El panorama puede cambiar en la próxima jornada. Puede ocurrir, ¿por qué no? Pero los tres puntos conseguidos el pasado fin de semana responden a una manera de hacer las cosas que patentó la temporada pasada Luis Enrique y que prolonga Berizzo esta campaña. Ninguno de los dos prometió milagros en su presentación. Eso sí, juraron luchar por colocar al club donde se merece. Y la realidad es que, de momento, el Celta no sólo se come el césped cuando pisa Balaídos, sino que practica buen fútbol.
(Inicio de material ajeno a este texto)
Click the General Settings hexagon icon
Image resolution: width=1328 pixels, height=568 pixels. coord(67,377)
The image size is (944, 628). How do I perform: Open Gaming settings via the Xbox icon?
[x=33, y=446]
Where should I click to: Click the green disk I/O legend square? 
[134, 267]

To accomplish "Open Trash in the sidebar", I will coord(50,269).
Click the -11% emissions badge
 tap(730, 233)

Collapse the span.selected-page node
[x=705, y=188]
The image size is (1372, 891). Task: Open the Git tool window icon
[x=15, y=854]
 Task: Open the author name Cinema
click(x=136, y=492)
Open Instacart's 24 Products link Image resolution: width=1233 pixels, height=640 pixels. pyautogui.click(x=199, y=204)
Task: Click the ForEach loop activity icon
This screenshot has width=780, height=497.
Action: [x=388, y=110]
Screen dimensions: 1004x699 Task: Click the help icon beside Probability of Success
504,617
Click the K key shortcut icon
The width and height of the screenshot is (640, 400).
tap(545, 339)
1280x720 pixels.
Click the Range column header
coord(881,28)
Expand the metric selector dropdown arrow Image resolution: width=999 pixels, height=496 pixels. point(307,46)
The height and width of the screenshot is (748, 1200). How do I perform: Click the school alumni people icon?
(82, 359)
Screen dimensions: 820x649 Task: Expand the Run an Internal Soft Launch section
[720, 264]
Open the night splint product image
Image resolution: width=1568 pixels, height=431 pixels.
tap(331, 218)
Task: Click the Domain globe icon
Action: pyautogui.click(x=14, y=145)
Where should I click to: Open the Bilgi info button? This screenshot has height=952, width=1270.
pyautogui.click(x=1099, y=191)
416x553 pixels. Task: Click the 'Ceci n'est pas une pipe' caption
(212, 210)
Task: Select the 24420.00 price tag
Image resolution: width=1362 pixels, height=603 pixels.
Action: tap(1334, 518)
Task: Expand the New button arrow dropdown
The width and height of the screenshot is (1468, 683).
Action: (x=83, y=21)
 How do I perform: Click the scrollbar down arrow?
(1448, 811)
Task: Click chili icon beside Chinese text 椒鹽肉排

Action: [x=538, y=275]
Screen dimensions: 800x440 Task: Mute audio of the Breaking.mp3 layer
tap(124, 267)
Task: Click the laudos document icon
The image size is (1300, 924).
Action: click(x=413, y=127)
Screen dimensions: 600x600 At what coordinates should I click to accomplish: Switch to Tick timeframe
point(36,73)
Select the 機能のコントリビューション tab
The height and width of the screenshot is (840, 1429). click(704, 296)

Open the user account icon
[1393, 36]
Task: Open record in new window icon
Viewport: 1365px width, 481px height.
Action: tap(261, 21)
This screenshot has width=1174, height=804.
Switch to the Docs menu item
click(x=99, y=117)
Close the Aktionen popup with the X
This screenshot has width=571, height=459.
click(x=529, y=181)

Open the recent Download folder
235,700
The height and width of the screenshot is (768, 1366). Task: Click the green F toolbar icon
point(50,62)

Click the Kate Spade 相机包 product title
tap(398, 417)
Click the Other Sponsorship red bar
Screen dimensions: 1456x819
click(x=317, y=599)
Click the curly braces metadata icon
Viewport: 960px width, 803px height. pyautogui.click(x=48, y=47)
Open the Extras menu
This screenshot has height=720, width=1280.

El resultado es el esperado a poco que se conozca a Berizzo. Desde que comenzara a jugar en las categorías inferiores de Newell’s ha mantenido la misma filosofía de vida. ‘El Jefe’, como le apodaron sus compañeros, siempre fue una garantía en la zaga, provisto de olfato para parar a los delanteros, sobrado de carácter al emparejarse con atacantes correosos y fiable como pocos. La prueba más evidente la ofrece aquel año 2000 en el que se partió el peroné ya como jugador del Celta. “Dejo a mis compañeros primeros. A ver qué hacen sin mí”, les dijo a los periodistas al llegar a Vigo.

Cinco jornadas más tarde, el equipo sumó tan solo dos puntos, recibió seis goles y salió de los puestos que daban acceso a la UEFA. Lo que pareció una fanfarronada del ‘Toto’ se convirtió en una maldición en toda regla. Su influencia en aquel Celta se extendía más allá de la defensa. Él era el líder. De ahí que Karpin le comparara con Simeone por su carácter ganador.

Todo eso que apuntaba como jugador, lo pone en práctica ahora como entrenador. Formado al lado de Bielsa, su apuesta se basa en mezclar el buen fútbol con la agresividad propia del fútbol argentino. Y, para conseguirlo, qué mejor que trabajar y, por supuesto, soñar. Como hizo durante toda su vida Ana María Matute, aunque, en el fondo, pensara que era una de las cosas más peligrosas de este mundo.